REQUIREMENT ::
Could you express the part of the entries that opens with the line containing "Task: Click the calendar next month arrow" and closes with the line containing "Action: [x=314, y=298]" as a JSON list of strings, one string per line and blank lines omitted?

SUPPLIED RECORDS ::
=======
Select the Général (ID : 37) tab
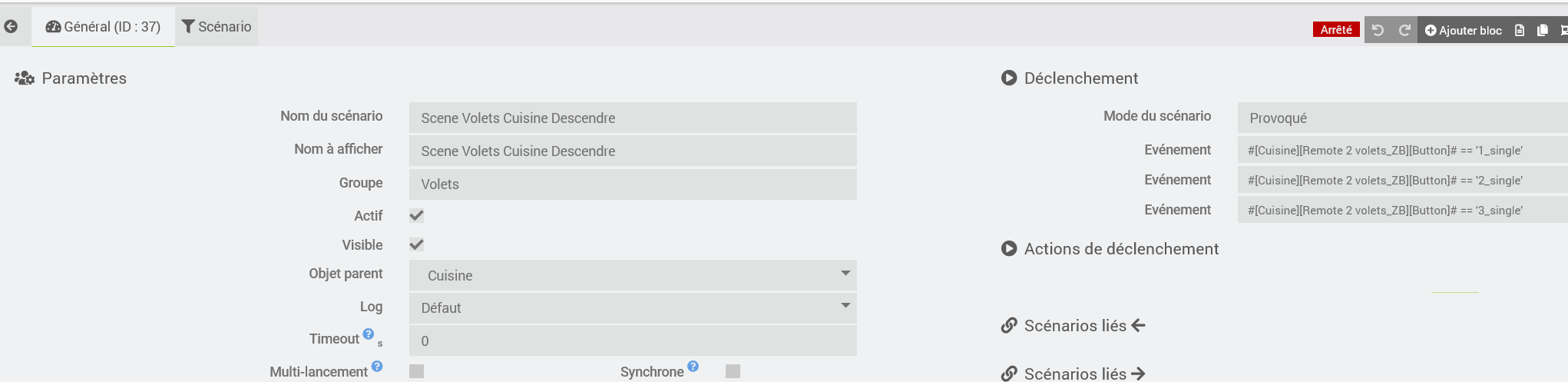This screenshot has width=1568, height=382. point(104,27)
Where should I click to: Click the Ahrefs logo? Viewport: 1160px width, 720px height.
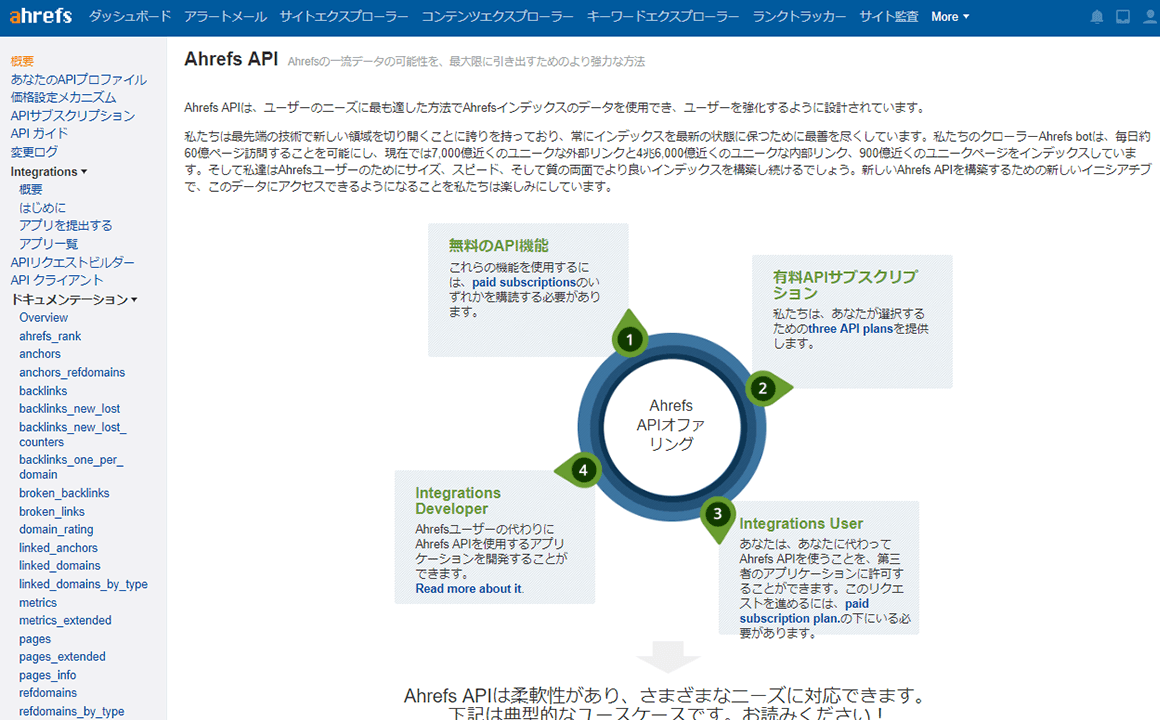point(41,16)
=======
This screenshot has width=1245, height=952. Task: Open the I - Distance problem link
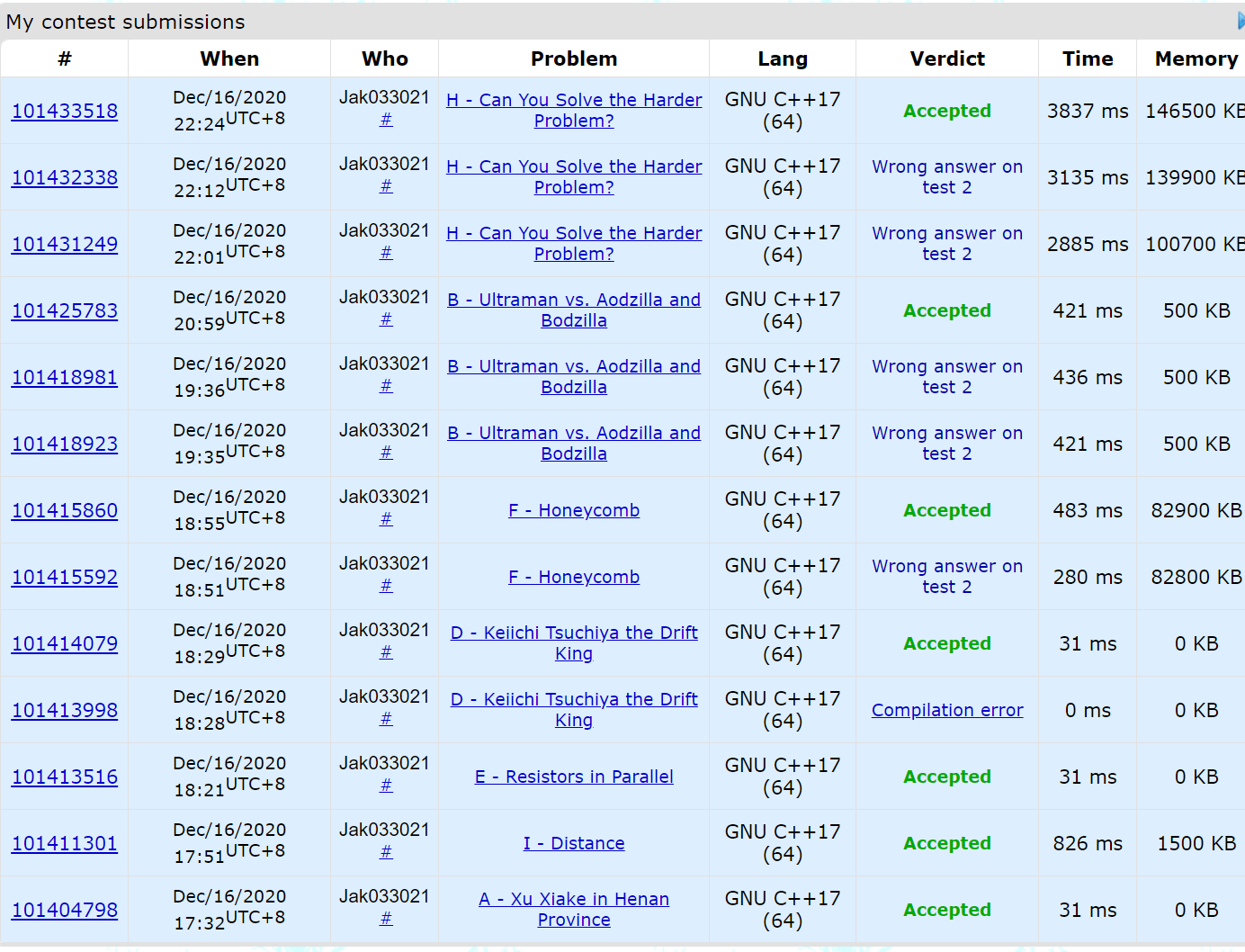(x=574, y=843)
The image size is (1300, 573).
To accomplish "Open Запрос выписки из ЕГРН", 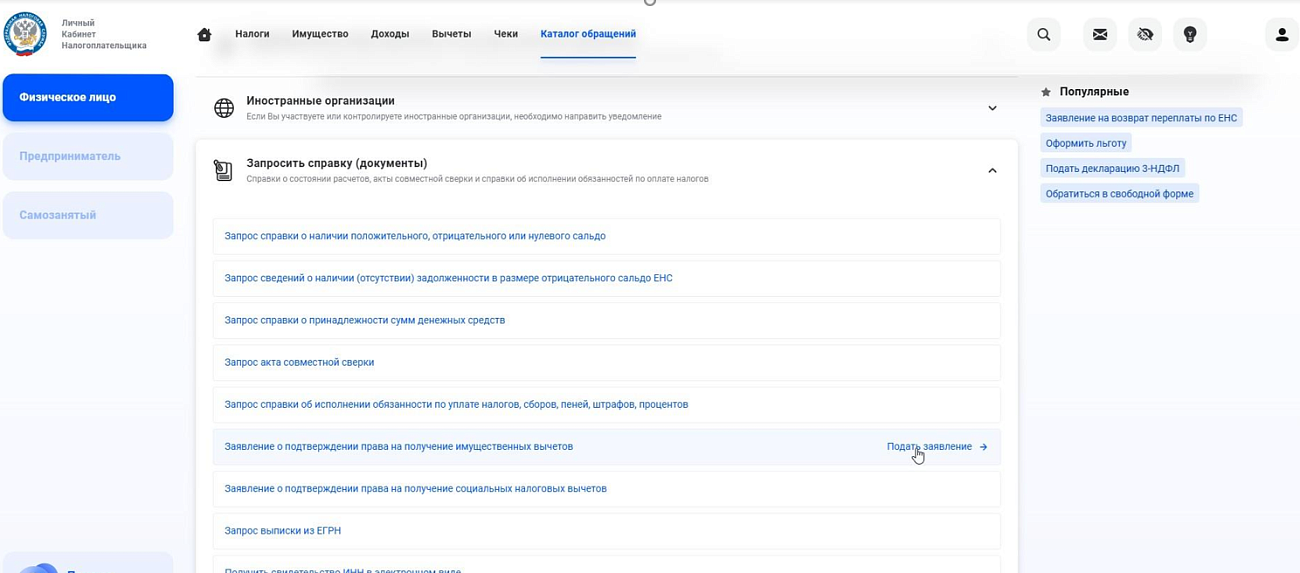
=======
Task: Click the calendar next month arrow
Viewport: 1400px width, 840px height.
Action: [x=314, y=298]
=======
PROBLEM SOLUTION ::
[
  "Task: Click the calendar next month arrow",
  "Viewport: 1400px width, 840px height.",
  "Action: [x=314, y=298]"
]